Comme chaque 25 avril, l’Italie fête la Liberazione et rend hommage aux résistants, i partigiani. On célèbre la défaite du fascisme, la fin de l’occupation nazie. La liberté.
Ce matin, dûment masquée, mon quadrupède baveux bien en laisse, je me suis arrêtée devant la stèle qui rend hommage aux partisans de la Giudecca. Une banderole écrite à la main et une gerbe de fleurs avaient été accrochées. J’y ai croisé un couple d’amis, nous portions tous un vêtement rouge. Les carabinieri nous ont intimé l’ordre de nous disperser : les rassemblements sont interdits, même aujourd’hui. J’ai fait quelques pas et leur ai tourné le dos pour lire les messages inscrits, seule.
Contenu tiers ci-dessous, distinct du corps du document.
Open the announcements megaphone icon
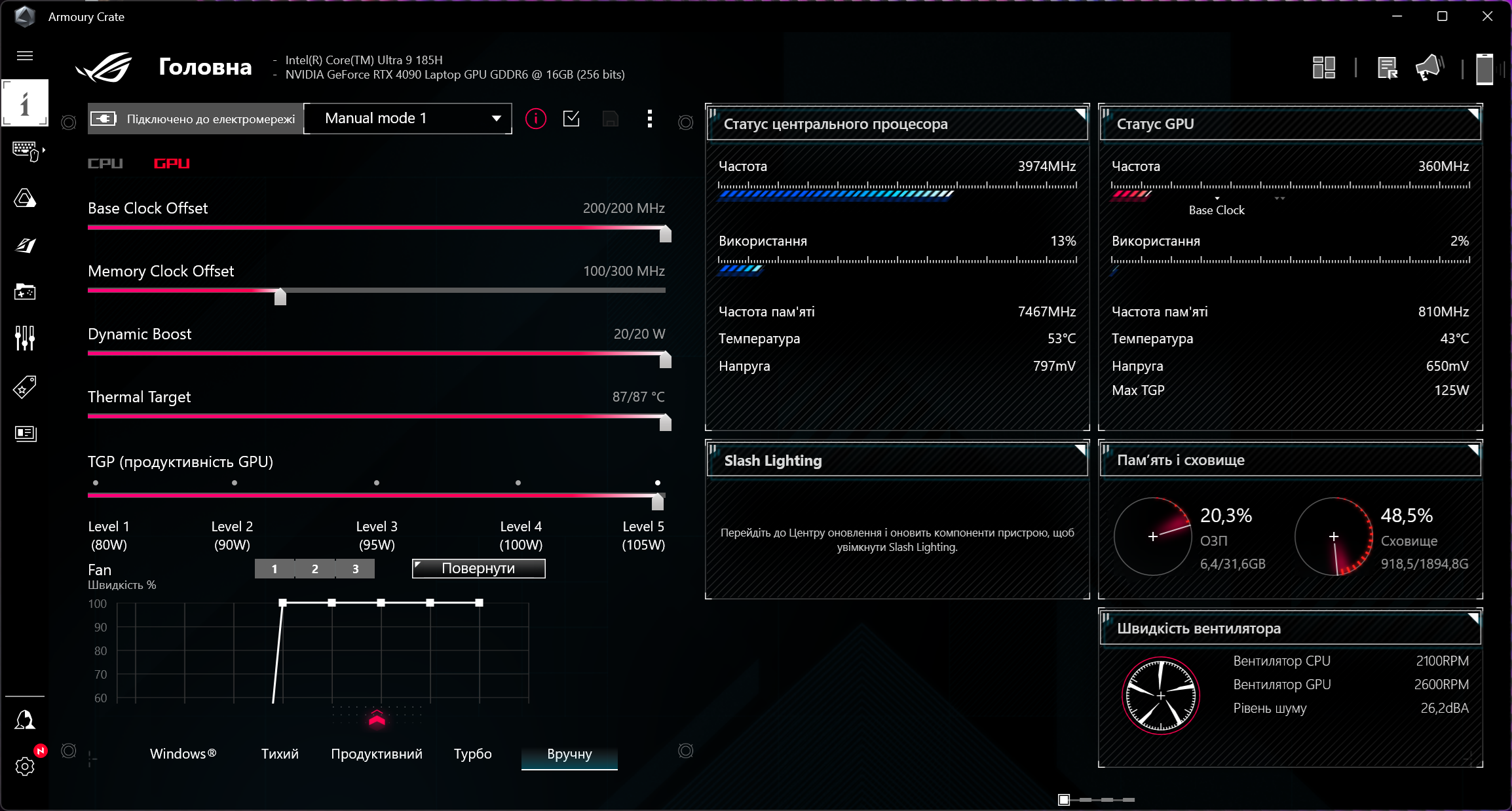[1429, 67]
- E lei, cosa fa ancora qui ? - Et vous, que faites-vous encore ici?
- Sto leggendo. - Je lis.
- Non ci si puo’ fermare, - Il n’est pas permis de s’arrêter, si puo’ solo passegiare. seulement de se promener.
- Ma sono da sola, un minuto. - Mais je suis toute seule, une minute.
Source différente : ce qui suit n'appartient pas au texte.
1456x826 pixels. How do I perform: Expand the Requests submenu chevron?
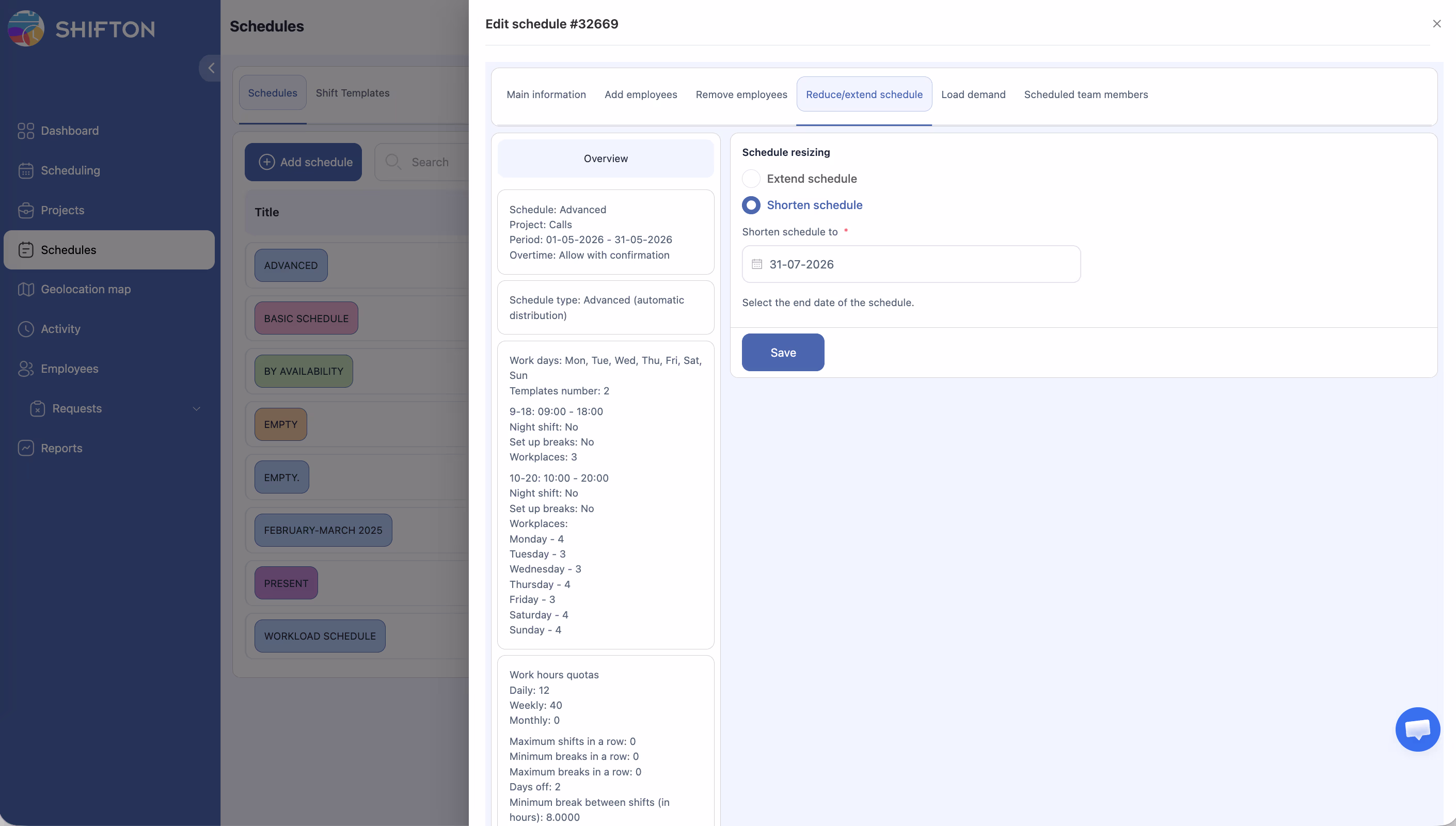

- Adesso, le faccio un rapporto. - Maintenant je vous fais un procès-verbal.
Et je suis partie, lâchement. Plus loin, énervée et honteuse, pendant que le gendarme regardait la banderole (la découvrait-il ?), j’ai trouvé les phrases que j’aurais voulu avoir le courage et la présence d’esprit de lui répondre :
- Faites donc, je paierai quelques centaines d’euros pour rendre hommage à qui a payé de sa vie pour nous rendre la liberté.
- Je ne bougerai pas. Nous sommes là. Mir zainen do.
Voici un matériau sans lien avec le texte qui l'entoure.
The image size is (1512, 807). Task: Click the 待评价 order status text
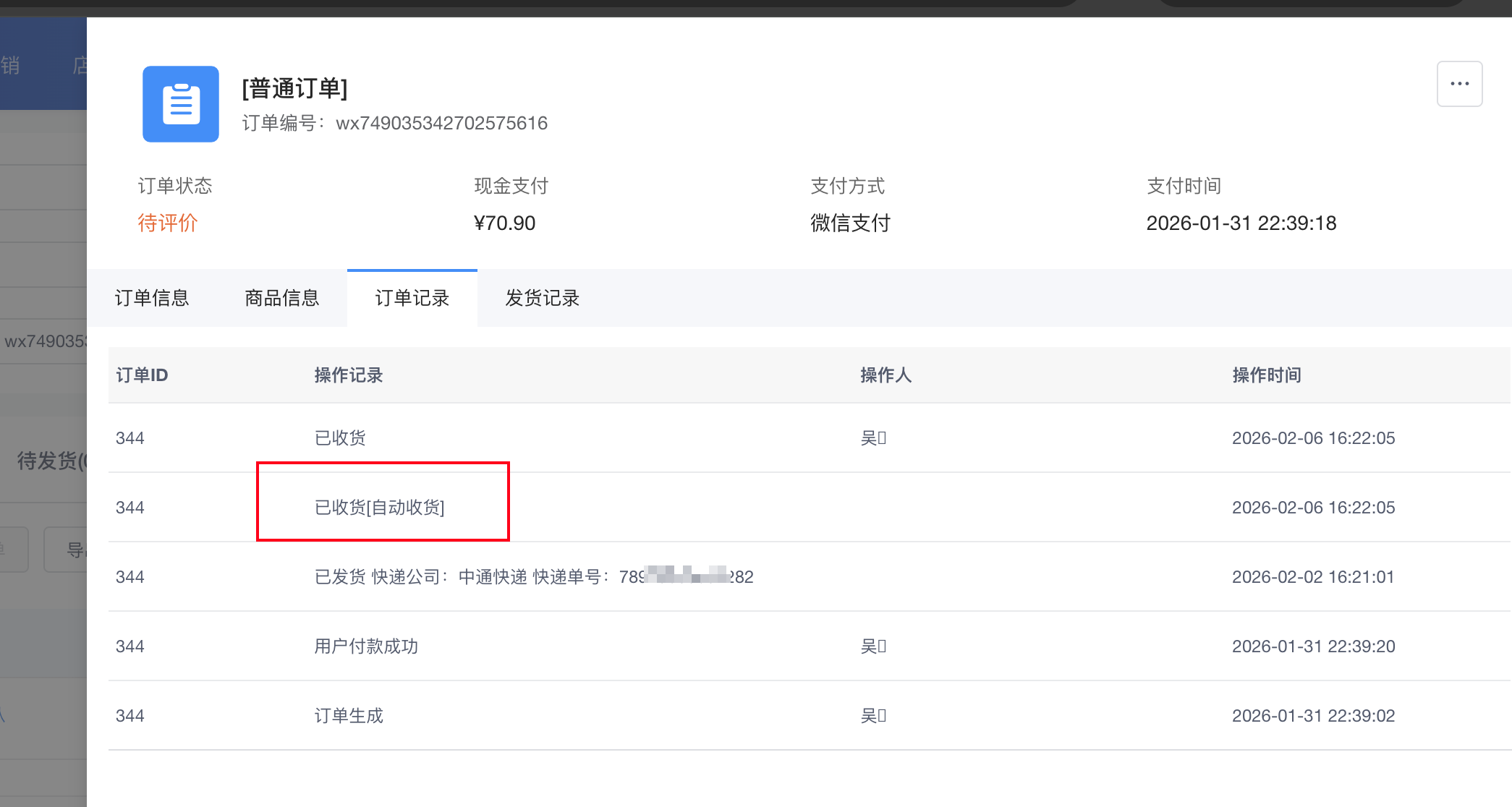(168, 223)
- Entonner Una mattina, mi sono svegliato, o Bella Ciao Bella Ciao Bella Ciao Ciao Ciao. En espérant que mes amis, quelques mètres plus loin, chantent avec moi.
A quinze heures, commémoration corona : nous écoutons Bella Ciao fenêtres grande ouvertes. Une trompette nous a répondu. Nous avons enchainé avec le Chant des Partisans en Français et Hébreu. Nous expliquons à Anna, six ans, l’importance et le courage des partisans par analogie aux rebelles de Starwars. Son papa lui raconte l'histoire de son grand-oncle Alberto qui, parti de la Palestine britannique avec la Brigata Ebraica, participa à la libération de l'Italie. Pendant que je cherchais le chant en Yiddish, mon fils a touché le téléphone, il a lancé une de ses comptines préférées et s’est mis à danser. Quel monde leur offrons-nous ? Bibi rempile – il pourra choisir ses juges et prévoit l’annexion d’une partie de la Cisjordanie. Trump rempilera sans doute, vociférant contre tous pour cacher son incompétence. Et chez nous, Salvini, Marine, Bart ? Ou un hypothétique sursaut démocratique de la gauche évanescente ? Depuis toute petite, je me demande ce que j’aurais fait dans le ghetto de Varsovie – questionnement normal pour une Ashkénaze de la troisième génération. Aurais-je eu le courage de participer à l’insurrection ? Ado je m’espérais prenant part à la presse clandestine. Aujourd’hui j’écris parfois oui, mais sans prendre aucun risque.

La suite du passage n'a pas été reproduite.